▶ _Problem_
The required output is the line with "Given: Select the 1h status time range" and each line that follows it to the end of the entries below, copied exactly and with nothing added.

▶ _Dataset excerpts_

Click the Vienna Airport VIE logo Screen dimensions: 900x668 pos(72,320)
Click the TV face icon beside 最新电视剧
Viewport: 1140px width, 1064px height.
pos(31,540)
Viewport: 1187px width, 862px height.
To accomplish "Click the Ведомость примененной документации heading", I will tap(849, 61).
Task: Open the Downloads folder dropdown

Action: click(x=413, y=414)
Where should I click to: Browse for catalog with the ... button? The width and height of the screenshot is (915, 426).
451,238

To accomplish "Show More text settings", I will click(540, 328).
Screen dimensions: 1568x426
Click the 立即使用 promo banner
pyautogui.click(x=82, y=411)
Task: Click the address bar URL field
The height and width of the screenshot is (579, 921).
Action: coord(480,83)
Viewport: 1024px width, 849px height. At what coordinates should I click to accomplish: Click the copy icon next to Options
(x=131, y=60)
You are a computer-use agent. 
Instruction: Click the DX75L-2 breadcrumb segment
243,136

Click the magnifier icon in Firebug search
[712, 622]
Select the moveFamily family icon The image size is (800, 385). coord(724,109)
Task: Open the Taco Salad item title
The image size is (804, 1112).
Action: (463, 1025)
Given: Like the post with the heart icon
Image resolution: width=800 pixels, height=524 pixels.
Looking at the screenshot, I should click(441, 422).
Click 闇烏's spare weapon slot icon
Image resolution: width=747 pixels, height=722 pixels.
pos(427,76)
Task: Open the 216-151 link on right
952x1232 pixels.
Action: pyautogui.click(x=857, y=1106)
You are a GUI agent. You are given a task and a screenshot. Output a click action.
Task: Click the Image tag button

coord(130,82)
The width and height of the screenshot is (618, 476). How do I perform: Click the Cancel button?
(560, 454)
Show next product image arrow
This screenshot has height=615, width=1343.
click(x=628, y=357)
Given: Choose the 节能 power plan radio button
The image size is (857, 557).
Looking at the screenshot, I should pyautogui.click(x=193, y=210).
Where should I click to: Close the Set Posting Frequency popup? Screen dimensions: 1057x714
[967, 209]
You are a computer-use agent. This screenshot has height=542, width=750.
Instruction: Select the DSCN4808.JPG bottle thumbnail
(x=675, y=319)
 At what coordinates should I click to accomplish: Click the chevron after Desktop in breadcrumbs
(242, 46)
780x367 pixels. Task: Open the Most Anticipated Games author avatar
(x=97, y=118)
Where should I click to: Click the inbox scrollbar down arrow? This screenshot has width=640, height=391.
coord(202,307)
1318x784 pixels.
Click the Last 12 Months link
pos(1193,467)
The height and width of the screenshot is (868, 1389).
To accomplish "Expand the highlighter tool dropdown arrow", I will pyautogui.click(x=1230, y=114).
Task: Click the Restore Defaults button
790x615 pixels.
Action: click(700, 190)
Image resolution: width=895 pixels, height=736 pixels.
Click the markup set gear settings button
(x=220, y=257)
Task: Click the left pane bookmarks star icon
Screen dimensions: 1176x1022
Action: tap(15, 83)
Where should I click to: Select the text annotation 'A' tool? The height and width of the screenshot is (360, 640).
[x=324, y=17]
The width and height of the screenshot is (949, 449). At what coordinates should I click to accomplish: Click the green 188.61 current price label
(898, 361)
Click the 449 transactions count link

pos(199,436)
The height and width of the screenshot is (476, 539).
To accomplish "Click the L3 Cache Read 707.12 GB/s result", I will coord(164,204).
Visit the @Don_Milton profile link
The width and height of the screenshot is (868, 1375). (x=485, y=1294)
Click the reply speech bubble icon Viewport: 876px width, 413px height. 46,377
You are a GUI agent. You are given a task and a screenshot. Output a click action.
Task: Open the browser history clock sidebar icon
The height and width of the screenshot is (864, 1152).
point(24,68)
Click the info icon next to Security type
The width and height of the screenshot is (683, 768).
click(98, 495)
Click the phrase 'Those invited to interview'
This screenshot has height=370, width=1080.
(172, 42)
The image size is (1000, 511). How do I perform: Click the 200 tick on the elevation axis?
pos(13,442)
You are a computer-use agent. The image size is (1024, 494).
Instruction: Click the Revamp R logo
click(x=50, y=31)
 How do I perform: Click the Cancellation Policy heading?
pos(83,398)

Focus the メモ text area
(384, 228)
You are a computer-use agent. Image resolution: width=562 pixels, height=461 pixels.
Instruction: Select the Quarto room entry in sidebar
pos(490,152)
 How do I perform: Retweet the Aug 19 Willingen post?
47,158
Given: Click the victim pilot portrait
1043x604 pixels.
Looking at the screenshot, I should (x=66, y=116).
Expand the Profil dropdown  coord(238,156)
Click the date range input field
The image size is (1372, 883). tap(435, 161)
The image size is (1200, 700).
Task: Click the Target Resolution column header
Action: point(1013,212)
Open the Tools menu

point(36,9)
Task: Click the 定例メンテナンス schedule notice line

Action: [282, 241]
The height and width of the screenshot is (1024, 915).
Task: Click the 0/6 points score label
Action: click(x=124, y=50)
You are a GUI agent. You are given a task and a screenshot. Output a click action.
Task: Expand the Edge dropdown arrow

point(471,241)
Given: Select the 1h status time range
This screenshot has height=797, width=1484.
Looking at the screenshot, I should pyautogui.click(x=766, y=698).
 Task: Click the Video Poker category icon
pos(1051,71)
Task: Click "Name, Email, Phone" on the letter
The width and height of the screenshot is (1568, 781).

▶ _Answer_
Given: Select the 1h status time range
This screenshot has height=797, width=1484.
Looking at the screenshot, I should pyautogui.click(x=766, y=698).
 Task: Click the Video Poker category icon
pos(1051,71)
Task: Click "Name, Email, Phone" on the letter
The width and height of the screenshot is (1568, 781).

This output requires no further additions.